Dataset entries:

***

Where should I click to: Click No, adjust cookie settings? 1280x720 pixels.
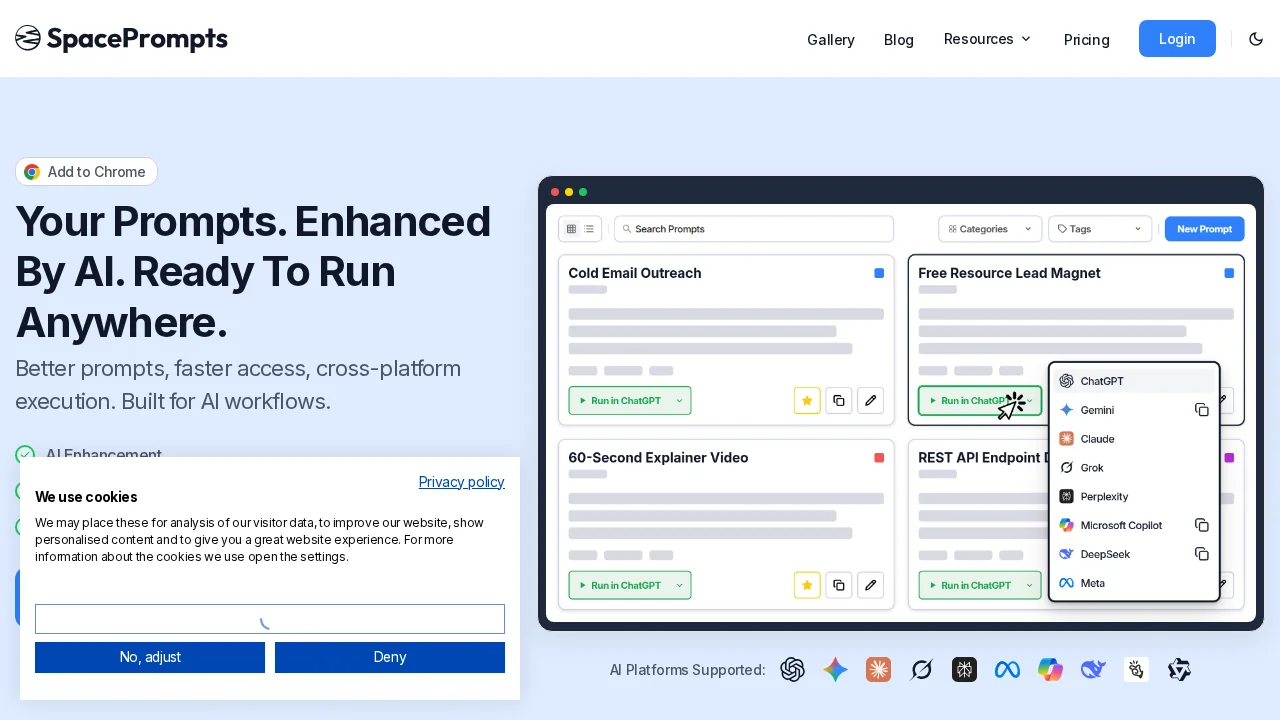click(150, 657)
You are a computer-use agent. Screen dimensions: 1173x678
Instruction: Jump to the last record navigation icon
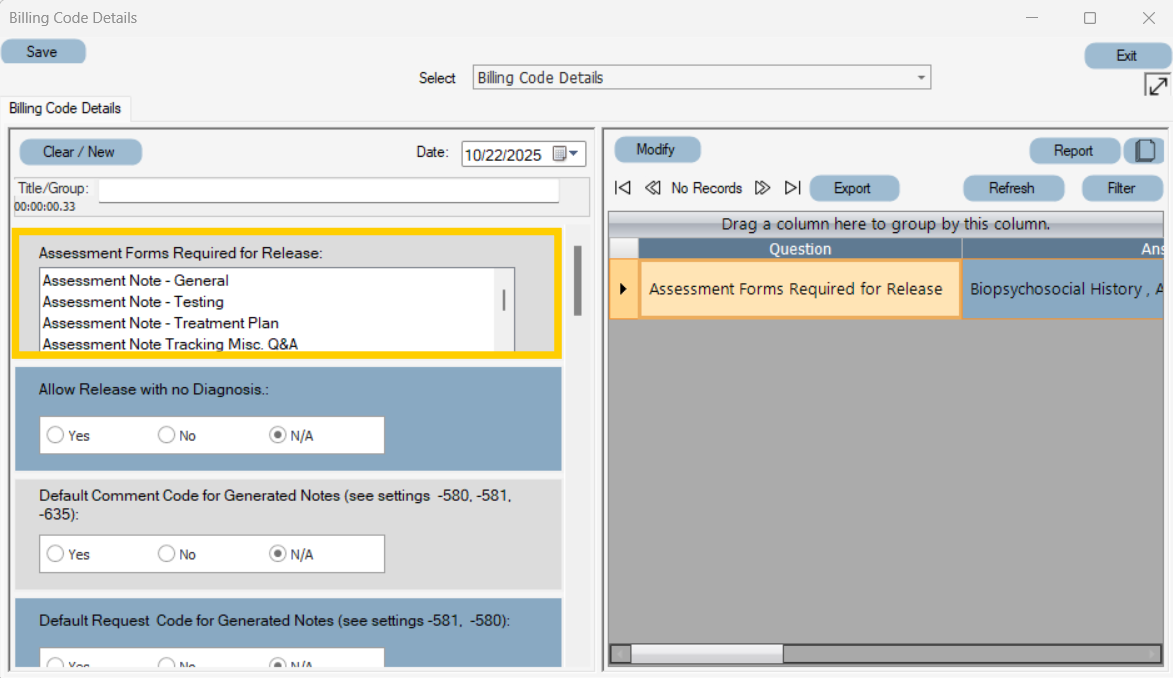coord(792,187)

***

_WORK ITEM_:
Each line from the one with "Instruction: Jump to" to the final line of the data above is to be printed exactly; no picture should appear in the copy.

_EXPECTED ANSWER_:
Instruction: Jump to the last record navigation icon
coord(792,187)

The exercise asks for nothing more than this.